La vitamina B9, meglio conosciuta come acido folico, contribuisce alla formazione del sistema nervoso del bambino e del suo midollo spinale ed interviene nella formazione dei globuli rossi del sangue.
Durante la gravidanza, i fabbisogni di vitamina B9 aumentano; la sua carenza aumenta i rischi di anomalie nella chiusura del tubo neurale, ovvero la bozza del futuro sistema nervoso, a partire dal quale si costituirà la totalità del cervello e del midollo spinale.
L’incidenza del rischio è di 1 gravidanza su 1000.
Per ridurre la possibilità di insorgenza dei difetti del tubo neurale (NTD), tra cui la “spina bifida”, alle donne che programmano una gravidanza è raccomandata la somministrazione di 0,4 mg al giorno di acido folico dal periodo periconcezionale (circa un mese prima del concepimento) al primo trimestre di gravidanza. Per le donne che hanno concepito in precedenza un bambino con NTD, la dose da somministrare è di 4 mg/die.

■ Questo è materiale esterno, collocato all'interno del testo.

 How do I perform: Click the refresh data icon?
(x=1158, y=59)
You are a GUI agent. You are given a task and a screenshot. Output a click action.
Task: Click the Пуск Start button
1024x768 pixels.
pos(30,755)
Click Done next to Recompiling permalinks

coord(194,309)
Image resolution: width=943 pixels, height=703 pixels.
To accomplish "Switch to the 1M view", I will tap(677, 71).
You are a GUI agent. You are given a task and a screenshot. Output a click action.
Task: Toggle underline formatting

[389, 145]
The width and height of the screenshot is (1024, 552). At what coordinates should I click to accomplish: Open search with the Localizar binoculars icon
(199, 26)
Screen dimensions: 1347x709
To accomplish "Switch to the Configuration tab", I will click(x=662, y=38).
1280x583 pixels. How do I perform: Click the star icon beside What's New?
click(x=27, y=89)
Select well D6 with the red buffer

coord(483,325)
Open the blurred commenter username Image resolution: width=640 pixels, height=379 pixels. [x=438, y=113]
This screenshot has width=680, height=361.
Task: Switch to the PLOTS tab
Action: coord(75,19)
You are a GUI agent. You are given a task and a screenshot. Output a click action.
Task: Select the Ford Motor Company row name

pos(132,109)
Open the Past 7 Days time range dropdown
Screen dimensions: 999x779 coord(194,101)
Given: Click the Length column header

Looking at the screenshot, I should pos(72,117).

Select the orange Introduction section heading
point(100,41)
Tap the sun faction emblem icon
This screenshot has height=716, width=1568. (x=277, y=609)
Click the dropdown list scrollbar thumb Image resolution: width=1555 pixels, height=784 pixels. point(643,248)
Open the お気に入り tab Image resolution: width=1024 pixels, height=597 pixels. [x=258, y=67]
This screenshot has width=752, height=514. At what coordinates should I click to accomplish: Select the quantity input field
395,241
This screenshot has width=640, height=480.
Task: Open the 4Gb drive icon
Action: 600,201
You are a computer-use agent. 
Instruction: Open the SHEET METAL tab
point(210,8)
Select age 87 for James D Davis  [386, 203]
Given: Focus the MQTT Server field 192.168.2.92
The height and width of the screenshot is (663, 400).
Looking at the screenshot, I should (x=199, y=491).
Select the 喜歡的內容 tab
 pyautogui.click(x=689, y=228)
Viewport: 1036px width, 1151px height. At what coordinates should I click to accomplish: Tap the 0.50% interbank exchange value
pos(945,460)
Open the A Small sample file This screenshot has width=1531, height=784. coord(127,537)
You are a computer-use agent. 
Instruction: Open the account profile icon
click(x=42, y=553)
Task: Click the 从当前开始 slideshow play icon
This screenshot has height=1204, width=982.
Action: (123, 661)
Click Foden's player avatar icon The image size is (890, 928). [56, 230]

In ogni caso chiedete consiglio al vostro medico, che potrà prescrivere se necessario un integratore vitaminico. Durante la gravidanza gli esperti raccomandano tra l’altro l´apporto di folati per rispondere ai bisogni legati all´espansione del volume sanguigno e di crescita dei tessuti materni e fetali. Una carenza può portare ad anemia, a rischi di emorragie e a stomatite.
Le fonti naturali di acido folico sono: le verdure a foglia larga (spinaci, lattuga romana, broccoli,fagiolini…), i legumi (lenticchie, fave, piselli...), la frutta fresca (arance, banane…), i prodotti intergrali, le noci ed i semi.